Pulmonary tuberculosis masquerading as a mass cancer lesion: A rare case report and review of literature
Abstract
Key Clinical Message
Despite being generally treatable and preventative, pulmonary tuberculosis (PTB) is one of the most common infectious agents that cause death. Misdiagnosis of TB frequently leads to unwarranted diagnostic procedures and postpones the start of treatment.
Pulmonary tuberculosis (PTB) can present with various unusual radiological and clinical characteristics. Misdiagnosis of TB frequently leads to unwarranted diagnostic procedures and postpones the start of treatment. Here, we describe a 50-year-old man who presented with a cancerous-type lesion on radiological findings and atypical symptoms that led to an initial diagnosis of lung cancer. However, histopathology and biopsy of the lung lesion revealed chronic granulomatous inflammation with caseous necrosis, confirming PTB as the true cause, with no further indications of malignancy.
1 INTRODUCTION
In 2022, 1.3 million people globally succumbed to death from pulmonary tuberculosis (PTB). PTB is the second most common infectious agent that causes death, behind HIV/AIDS, and the thirteenth most common cause of death overall.1 As a general rule, PTB can be diagnosed by looking for acid-fast bacilli (AFB) in stained sputum.2, 3 However, AFB smear results could be negative or ambiguous, and it can be challenging to diagnose a patient early if the condition is not detected by a physician or through radiological means.
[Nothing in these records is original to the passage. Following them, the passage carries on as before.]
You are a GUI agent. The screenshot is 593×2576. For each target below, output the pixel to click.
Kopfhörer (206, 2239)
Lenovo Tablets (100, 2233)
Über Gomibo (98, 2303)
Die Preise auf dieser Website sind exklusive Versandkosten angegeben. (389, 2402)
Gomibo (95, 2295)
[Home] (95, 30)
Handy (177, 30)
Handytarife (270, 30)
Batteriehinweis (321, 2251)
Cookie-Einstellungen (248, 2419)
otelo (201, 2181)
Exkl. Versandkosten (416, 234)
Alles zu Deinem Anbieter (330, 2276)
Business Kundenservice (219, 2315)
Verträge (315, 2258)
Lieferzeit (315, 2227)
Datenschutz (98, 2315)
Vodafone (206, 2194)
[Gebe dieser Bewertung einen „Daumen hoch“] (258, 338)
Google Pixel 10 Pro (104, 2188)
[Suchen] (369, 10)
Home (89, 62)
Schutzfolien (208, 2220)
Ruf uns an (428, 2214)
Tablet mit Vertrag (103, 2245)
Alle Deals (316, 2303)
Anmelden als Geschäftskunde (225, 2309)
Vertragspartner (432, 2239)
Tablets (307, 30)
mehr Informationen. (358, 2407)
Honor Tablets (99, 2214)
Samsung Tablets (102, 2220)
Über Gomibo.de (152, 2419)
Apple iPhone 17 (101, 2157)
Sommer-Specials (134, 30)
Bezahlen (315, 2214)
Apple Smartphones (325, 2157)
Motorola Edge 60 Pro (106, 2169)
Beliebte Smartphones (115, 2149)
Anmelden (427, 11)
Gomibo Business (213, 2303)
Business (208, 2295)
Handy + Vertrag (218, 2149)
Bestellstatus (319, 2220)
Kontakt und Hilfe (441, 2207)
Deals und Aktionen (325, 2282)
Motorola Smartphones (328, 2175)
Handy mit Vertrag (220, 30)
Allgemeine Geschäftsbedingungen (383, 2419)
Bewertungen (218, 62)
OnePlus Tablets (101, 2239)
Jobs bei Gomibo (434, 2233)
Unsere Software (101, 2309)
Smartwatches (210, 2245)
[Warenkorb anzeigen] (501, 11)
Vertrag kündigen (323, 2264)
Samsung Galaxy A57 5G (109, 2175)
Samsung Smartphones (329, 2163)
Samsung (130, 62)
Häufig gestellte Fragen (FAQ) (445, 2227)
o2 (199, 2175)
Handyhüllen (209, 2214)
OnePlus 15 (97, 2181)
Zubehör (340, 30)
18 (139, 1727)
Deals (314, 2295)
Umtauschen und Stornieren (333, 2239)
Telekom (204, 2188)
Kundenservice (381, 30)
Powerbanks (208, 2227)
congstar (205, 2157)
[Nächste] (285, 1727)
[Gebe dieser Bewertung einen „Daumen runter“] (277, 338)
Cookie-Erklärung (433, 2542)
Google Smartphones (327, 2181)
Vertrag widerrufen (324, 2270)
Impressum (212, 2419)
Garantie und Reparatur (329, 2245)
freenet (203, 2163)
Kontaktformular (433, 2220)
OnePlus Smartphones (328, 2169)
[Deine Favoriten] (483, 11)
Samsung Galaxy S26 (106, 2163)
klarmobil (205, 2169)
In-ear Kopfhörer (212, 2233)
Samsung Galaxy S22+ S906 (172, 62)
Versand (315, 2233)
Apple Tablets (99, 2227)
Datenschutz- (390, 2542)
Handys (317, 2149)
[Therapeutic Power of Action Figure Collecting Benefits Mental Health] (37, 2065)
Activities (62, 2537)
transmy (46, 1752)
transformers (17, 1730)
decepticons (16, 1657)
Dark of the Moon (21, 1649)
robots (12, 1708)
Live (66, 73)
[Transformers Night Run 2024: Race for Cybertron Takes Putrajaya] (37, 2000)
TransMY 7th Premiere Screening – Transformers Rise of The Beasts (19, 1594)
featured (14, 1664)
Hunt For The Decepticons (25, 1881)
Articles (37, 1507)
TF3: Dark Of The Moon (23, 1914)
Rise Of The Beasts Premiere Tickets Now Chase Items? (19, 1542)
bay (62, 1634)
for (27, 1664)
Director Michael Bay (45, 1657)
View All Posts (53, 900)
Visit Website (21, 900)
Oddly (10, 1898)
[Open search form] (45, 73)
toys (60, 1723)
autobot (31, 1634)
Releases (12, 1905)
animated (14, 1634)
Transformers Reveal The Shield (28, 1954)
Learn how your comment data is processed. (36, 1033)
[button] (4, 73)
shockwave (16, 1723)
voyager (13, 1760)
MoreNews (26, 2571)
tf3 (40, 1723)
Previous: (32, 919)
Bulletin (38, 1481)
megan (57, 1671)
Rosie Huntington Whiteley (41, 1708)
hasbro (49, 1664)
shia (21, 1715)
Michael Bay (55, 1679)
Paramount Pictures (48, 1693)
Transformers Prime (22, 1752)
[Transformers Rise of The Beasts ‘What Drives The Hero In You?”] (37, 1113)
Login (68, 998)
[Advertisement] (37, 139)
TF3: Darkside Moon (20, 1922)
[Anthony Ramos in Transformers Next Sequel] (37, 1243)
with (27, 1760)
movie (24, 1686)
When it comes to lowering the morbidity and mortality linked to PTB, early diagnosis is equally important as treatment. For the diagnosis of TB, transthoracic biopsy has been shown to be useful.3 Moreover, TB often presents atypical radiologic findings4; among the rare radiographic indicators of PTB reported are mass lesions resembling neoplasms.5, 6
This study aims to present a unique case study of a male patient, aged 50, who had PTB that appeared as a mass lesion on radiological examination, delaying the treatment of PTB.
2 CASE PRESENTATION
2.1 History and examination
A 50-year-old male with a known case of Diabetes Mellitus for 3 years (compliant on oral hypoglycemic drugs) presents with a 14-day history of non-productive cough, along with high-grade fever and right-sided sharp pleuritic chest pain localized to the lower chest. The fever was sudden in onset, progressing from low-grade to high-grade over time, continuous without rigors or chills, and mildly relieved by medication temporarily. The patient had previously taken Oral Cefixime and Clarithromycin for 4 days, but no signs of improvement were noticed.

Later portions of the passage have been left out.